Our favorite moment came just before the final touchdown, when the CBS Sports Network cameras caught Smith on the sideline discussing strategy with a member of his staff.
He had a half smile, like he was trying to decide how many pizzas to order — not whether to risk defeat when overtime was available.
It has been a long time since we’ve seen a coach consistently as calm as Smith in pressure situations.
3. Look at the ledger
Through two weeks, the Pac-12 is somewhat lacking in premium wins but has managed to avoid the type of awful losses that battered the conference last season.
In fact, it’s far ahead of the 2021 victory pace in the 36 games outside of league play.
At the close of Week Two last year, the Pac-12 was 11-11 in non-conference games.
This year, it’s 16-6, and five of the six losses have been to Power Five opponents.
Every win matters when it comes to placing as many teams into the postseason as possible.
The more victories collected outside of league play, the fewer needed during the eat-your-own portion of the schedule.
The teams that are 2-0 and have a manageable third non-conference opponent (Washington State, Oregon State and UCLA) are well positioned for the postseason.
4. Our takeway on USC takeaways
The Hotline watched in-person as USC dismantled Stanford with a major assist from … Stanford.
The Cardinal struggled in the red zone during a 41-28 loss that might be USC’s last appearance in Stanford Stadium for many years. (Or maybe they will play a conference game in the venue in the fall of 2024.)
A more efficient performance by the host might have increased the drama, but we’re skeptical that it would have changed the outcome.
Had the Cardinal scored a few more touchdowns, USC would have kept its offense at full throttle throughout the four quarters and could have slapped the Cardinal around for 60-something.
USC’s playcalling and playmaking were stupendous, as expected.
And while the defense yielded 441 yards, we’d note the Trojans forced four turnovers for the second consecutive game.
The unit doesn’t have to be granite in order for USC to win the conference and possibly compete for a playoff berth.

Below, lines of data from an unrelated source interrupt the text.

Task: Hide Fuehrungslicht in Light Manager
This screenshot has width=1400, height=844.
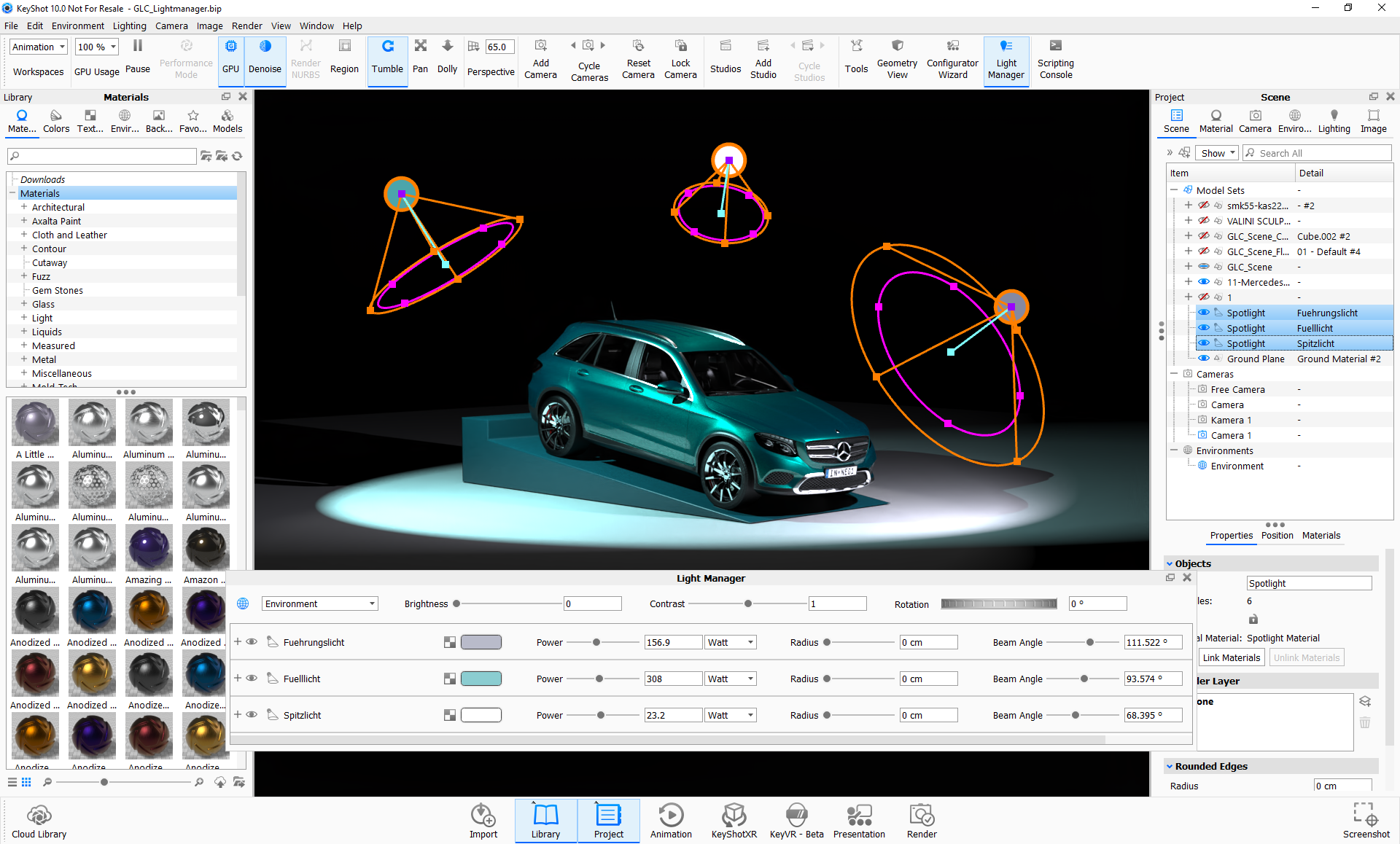Action: click(x=252, y=642)

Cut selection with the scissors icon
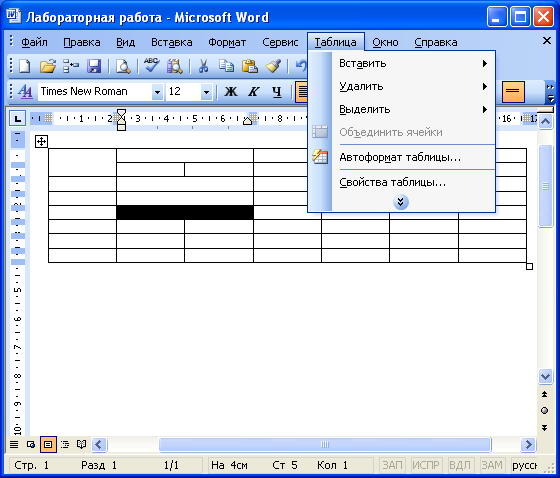pyautogui.click(x=204, y=66)
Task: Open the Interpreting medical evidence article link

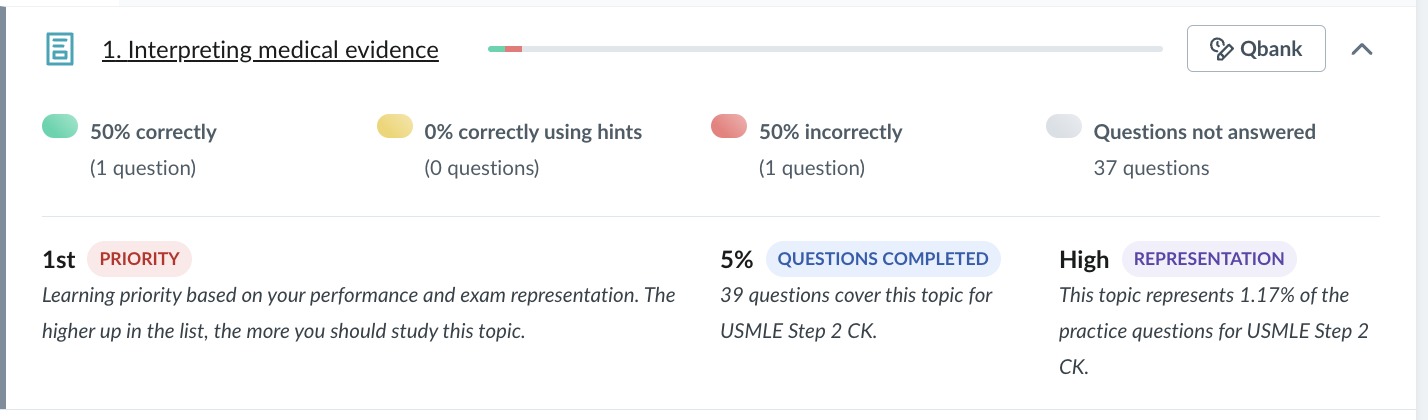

It just has to be opportunistic.
Which got us wondering …
This is USC defensive coordinator Alex Grinch’s second time through the conference; he was Mike Leach’s playcaller for three seasons at Washington State (2015-17).
In each of those years, the Cougars forced at least 23 turnovers and ranked in the top quartile in takeaways in the FBS.
Grinch’s units have a track record for takeaways. If the Trojans average two per game, that might be enough to properly compliment the pinball offense.
5. Heat check in Boulder
The Hotline isn’t prepared to initiate the Dorrell Watch, even after Colorado’s 41-10 loss Saturday at Air Force — the Buffaloes’ second dreadful showing of the season.
It still feels a tad early to presume Karl Dorrell’s days are numbered in just his third season.
But we could get there soon if the situation doesn’t improve.
The offensive issues that plagued CU last year have not been resolved despite staff changes and, this weekend, a quarterback change.
JT Shrout started in place of Brendon Lewis and completed just 5-of-21 passes for 51 yards — a stat line out of the 1940s.
During a horrifying stretch in the middle of the game, the Buffaloes started four consecutive possessions with the ball at midfield or in Air Force territory — and managed a single field goal.
A few more weeks like this, and we might shift our view of Dorrell’s job security.